> **Task data**:
○ ○ ○
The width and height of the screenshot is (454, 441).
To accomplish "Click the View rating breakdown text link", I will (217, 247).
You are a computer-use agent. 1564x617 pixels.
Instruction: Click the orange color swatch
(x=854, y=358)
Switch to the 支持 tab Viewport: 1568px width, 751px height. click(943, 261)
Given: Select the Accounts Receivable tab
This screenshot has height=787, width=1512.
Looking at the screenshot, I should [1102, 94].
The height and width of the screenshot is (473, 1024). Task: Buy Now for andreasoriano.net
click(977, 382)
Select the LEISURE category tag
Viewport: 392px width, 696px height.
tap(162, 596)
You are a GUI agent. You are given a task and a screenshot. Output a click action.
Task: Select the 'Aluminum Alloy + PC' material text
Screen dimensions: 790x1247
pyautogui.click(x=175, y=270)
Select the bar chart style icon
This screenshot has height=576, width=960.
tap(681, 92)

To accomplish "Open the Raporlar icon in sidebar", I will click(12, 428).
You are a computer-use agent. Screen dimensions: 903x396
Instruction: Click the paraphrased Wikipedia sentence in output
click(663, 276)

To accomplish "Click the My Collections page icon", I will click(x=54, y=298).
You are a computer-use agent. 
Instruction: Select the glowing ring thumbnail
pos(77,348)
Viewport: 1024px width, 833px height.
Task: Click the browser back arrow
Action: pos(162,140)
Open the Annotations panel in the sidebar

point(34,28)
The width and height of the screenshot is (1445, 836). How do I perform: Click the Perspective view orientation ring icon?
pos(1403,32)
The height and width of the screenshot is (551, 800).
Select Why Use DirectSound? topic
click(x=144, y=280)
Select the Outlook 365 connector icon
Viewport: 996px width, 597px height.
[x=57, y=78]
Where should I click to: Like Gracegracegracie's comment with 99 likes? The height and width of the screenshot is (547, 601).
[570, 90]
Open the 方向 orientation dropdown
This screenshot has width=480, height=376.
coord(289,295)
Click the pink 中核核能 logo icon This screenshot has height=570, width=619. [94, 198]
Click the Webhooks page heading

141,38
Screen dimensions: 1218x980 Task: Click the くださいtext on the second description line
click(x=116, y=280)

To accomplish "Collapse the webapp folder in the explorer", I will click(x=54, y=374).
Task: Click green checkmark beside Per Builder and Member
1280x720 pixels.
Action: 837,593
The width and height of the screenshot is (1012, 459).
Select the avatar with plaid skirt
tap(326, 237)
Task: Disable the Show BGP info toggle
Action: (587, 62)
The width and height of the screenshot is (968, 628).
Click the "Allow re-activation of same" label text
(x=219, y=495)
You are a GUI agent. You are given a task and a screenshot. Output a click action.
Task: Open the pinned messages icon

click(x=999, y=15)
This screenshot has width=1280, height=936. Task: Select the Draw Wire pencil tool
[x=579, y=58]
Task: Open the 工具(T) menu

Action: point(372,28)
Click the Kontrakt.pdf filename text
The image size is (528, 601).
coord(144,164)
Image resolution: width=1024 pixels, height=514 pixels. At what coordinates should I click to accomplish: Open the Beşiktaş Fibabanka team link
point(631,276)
○ ○ ○
> **What is being asked**:
Return the records in full, exactly as they read.

> **Output below**:
The width and height of the screenshot is (454, 441).
To accomplish "Click the View rating breakdown text link", I will (217, 247).
You are a computer-use agent. 1564x617 pixels.
Instruction: Click the orange color swatch
(x=854, y=358)
Switch to the 支持 tab Viewport: 1568px width, 751px height. click(943, 261)
Given: Select the Accounts Receivable tab
This screenshot has height=787, width=1512.
Looking at the screenshot, I should [1102, 94].
The height and width of the screenshot is (473, 1024). Task: Buy Now for andreasoriano.net
click(977, 382)
Select the LEISURE category tag
Viewport: 392px width, 696px height.
tap(162, 596)
You are a GUI agent. You are given a task and a screenshot. Output a click action.
Task: Select the 'Aluminum Alloy + PC' material text
Screen dimensions: 790x1247
pyautogui.click(x=175, y=270)
Select the bar chart style icon
This screenshot has height=576, width=960.
tap(681, 92)

To accomplish "Open the Raporlar icon in sidebar", I will click(12, 428).
You are a computer-use agent. Screen dimensions: 903x396
Instruction: Click the paraphrased Wikipedia sentence in output
click(663, 276)

To accomplish "Click the My Collections page icon", I will click(x=54, y=298).
You are a computer-use agent. 
Instruction: Select the glowing ring thumbnail
pos(77,348)
Viewport: 1024px width, 833px height.
Task: Click the browser back arrow
Action: pos(162,140)
Open the Annotations panel in the sidebar

point(34,28)
The width and height of the screenshot is (1445, 836). How do I perform: Click the Perspective view orientation ring icon?
pos(1403,32)
The height and width of the screenshot is (551, 800).
Select Why Use DirectSound? topic
click(x=144, y=280)
Select the Outlook 365 connector icon
Viewport: 996px width, 597px height.
[x=57, y=78]
Where should I click to: Like Gracegracegracie's comment with 99 likes? The height and width of the screenshot is (547, 601).
[570, 90]
Open the 方向 orientation dropdown
This screenshot has width=480, height=376.
coord(289,295)
Click the pink 中核核能 logo icon This screenshot has height=570, width=619. [94, 198]
Click the Webhooks page heading

141,38
Screen dimensions: 1218x980 Task: Click the くださいtext on the second description line
click(x=116, y=280)

To accomplish "Collapse the webapp folder in the explorer", I will click(x=54, y=374).
Task: Click green checkmark beside Per Builder and Member
1280x720 pixels.
Action: 837,593
The width and height of the screenshot is (1012, 459).
Select the avatar with plaid skirt
tap(326, 237)
Task: Disable the Show BGP info toggle
Action: (587, 62)
The width and height of the screenshot is (968, 628).
Click the "Allow re-activation of same" label text
(x=219, y=495)
You are a GUI agent. You are given a task and a screenshot. Output a click action.
Task: Open the pinned messages icon

click(x=999, y=15)
This screenshot has width=1280, height=936. Task: Select the Draw Wire pencil tool
[x=579, y=58]
Task: Open the 工具(T) menu

Action: point(372,28)
Click the Kontrakt.pdf filename text
The image size is (528, 601).
coord(144,164)
Image resolution: width=1024 pixels, height=514 pixels. At what coordinates should I click to accomplish: Open the Beşiktaş Fibabanka team link
point(631,276)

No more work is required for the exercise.